== TASK ==
Search the material for the string "agent", then show every line where it turns up.
+ + + + + + +
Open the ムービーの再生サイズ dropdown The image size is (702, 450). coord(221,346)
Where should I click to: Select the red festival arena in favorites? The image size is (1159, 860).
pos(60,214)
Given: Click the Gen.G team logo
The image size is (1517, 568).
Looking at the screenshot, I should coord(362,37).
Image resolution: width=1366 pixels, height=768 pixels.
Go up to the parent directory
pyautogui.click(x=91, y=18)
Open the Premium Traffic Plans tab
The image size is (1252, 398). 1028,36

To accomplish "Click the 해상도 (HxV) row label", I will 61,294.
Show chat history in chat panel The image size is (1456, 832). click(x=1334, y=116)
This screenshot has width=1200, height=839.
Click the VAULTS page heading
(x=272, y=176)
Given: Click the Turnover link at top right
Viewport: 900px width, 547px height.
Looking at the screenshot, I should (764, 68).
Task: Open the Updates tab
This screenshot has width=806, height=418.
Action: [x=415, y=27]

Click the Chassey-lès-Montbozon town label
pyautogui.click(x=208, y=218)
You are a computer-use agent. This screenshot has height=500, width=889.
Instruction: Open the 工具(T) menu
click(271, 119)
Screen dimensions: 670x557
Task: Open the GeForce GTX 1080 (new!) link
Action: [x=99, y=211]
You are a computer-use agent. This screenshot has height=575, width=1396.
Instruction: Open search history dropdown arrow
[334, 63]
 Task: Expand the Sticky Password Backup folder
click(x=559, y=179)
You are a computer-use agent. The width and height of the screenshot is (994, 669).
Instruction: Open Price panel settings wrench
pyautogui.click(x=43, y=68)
+ + + + + + +
== RESULT OF THIS EXERCISE ==
You are a computer-use agent. This screenshot has height=500, width=889.
You are a computer-use agent. This screenshot has height=575, width=1396.
You are a computer-use agent. The width and height of the screenshot is (994, 669).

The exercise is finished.